A conversa segue um roteiro bem ensaiado, com tom calmo e linguagem técnica. O objetivo é criar urgência e conduzir a vítima passo a passo até uma ação que permita o desvio do dinheiro.

Por que a ligação parece tão verdadeira?
O sucesso do golpe está nos detalhes. Os criminosos usam informações básicas vazadas, como nome, banco ou parte do CPF, o que gera a sensação de que o atendimento é legítimo.
Além disso, alguns elementos reforçam a credibilidade da chamada:
- número parecido ou mascarado como se fosse oficial
- uso de termos bancários reais e bem articulados
- abordagem profissional, sem pressão exagerada no início
- promessa de “resolver tudo na hora”
O momento exato em que a fraude acontece
Depois de ganhar confiança, o falso atendente pede uma ação crítica. É nesse ponto que o golpe se concretiza. A vítima acredita estar protegendo a conta, mas na prática autoriza o acesso do criminoso.

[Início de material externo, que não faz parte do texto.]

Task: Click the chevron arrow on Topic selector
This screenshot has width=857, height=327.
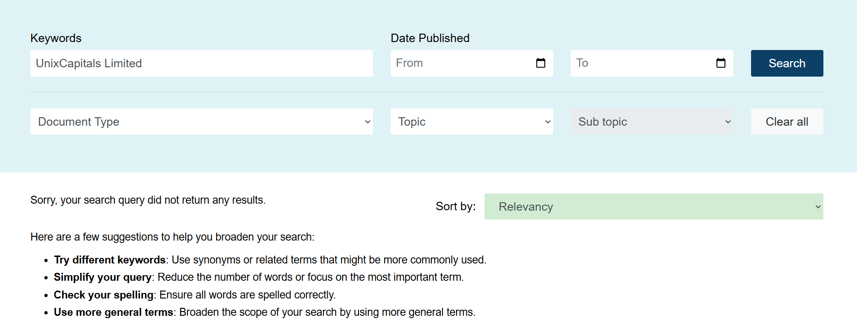Action: pos(548,122)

As solicitações mais comuns envolvem códigos recebidos por SMS, confirmação de dados pessoais, transferências via Pix ou até a instalação de aplicativos de acesso remoto.
Nenhum banco liga pedindo esses dados
Esse é o alerta mais importante. Bancos não pedem senha, token, código de verificação nem transferências por telefone. Quando há suspeita real de fraude, o procedimento padrão é o bloqueio preventivo e a orientação para que o cliente procure os canais oficiais.

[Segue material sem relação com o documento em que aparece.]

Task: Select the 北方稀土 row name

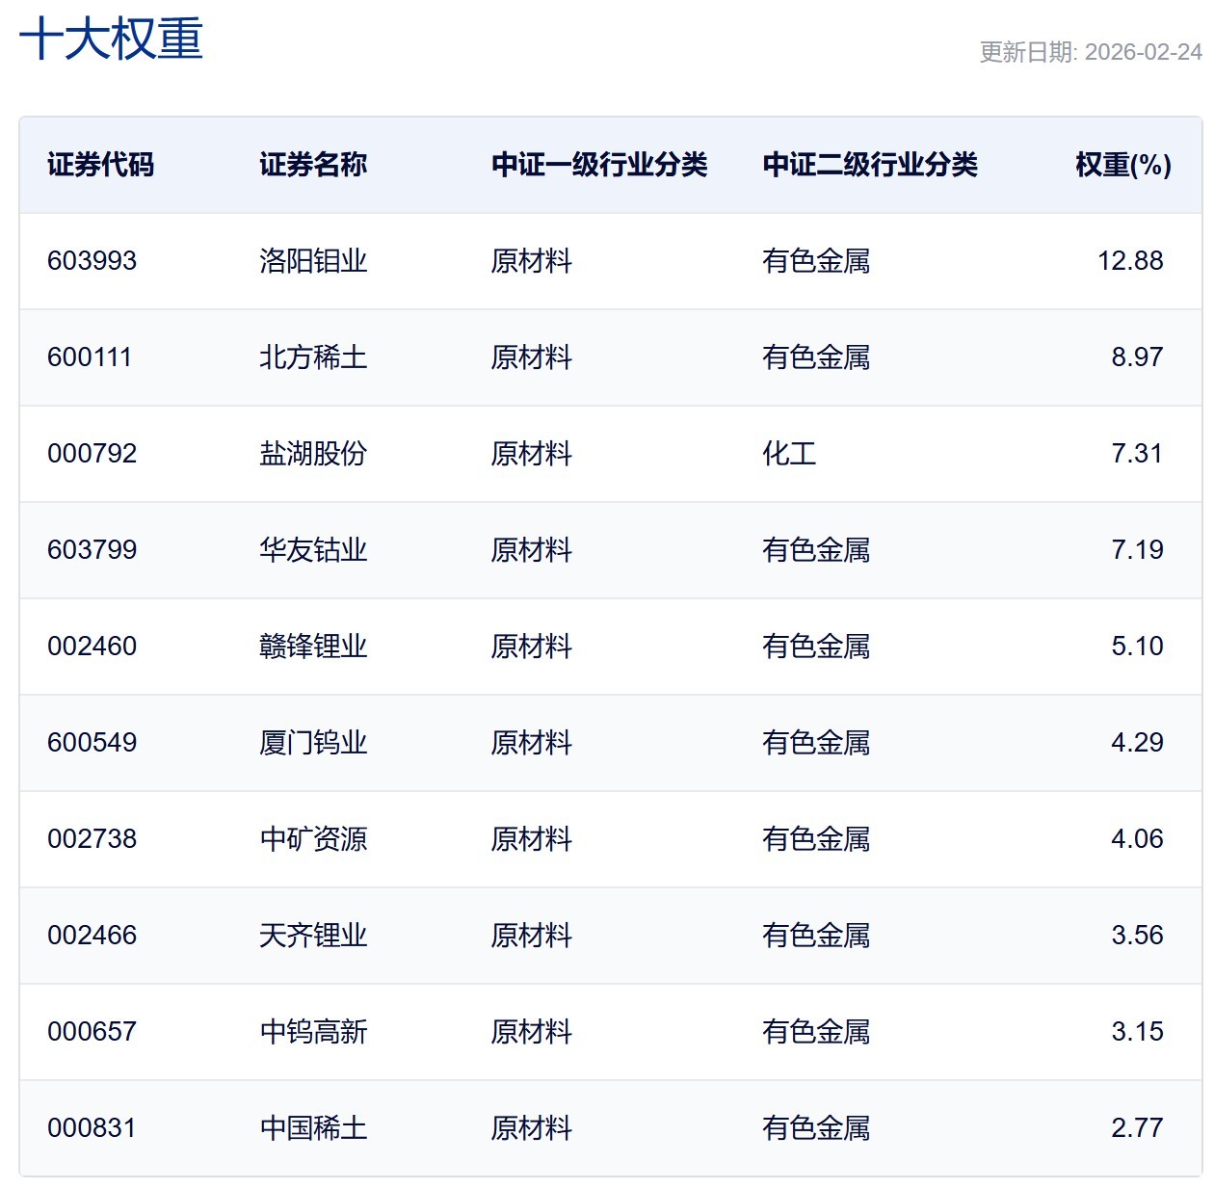Action: [313, 357]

Se alguém pedir senha, código, Pix de “cancelamento” ou acesso ao celular, a regra é simples: desligue. Trata-se de golpe.

Como se proteger e o que fazer se cair no golpe?
A melhor defesa é não resolver assuntos bancários por telefone. Sempre desligue e procure o banco pelo aplicativo oficial ou pelo número impresso no cartão. Nunca informe códigos recebidos por SMS nem faça transferências orientadas por terceiros.
Se perceber que foi enganado, entre imediatamente em contato com o banco, solicite o bloqueio da conta, registre um boletim de ocorrência e avise pessoas próximas. Quanto mais rápido agir, maiores são as chances de reduzir o prejuízo.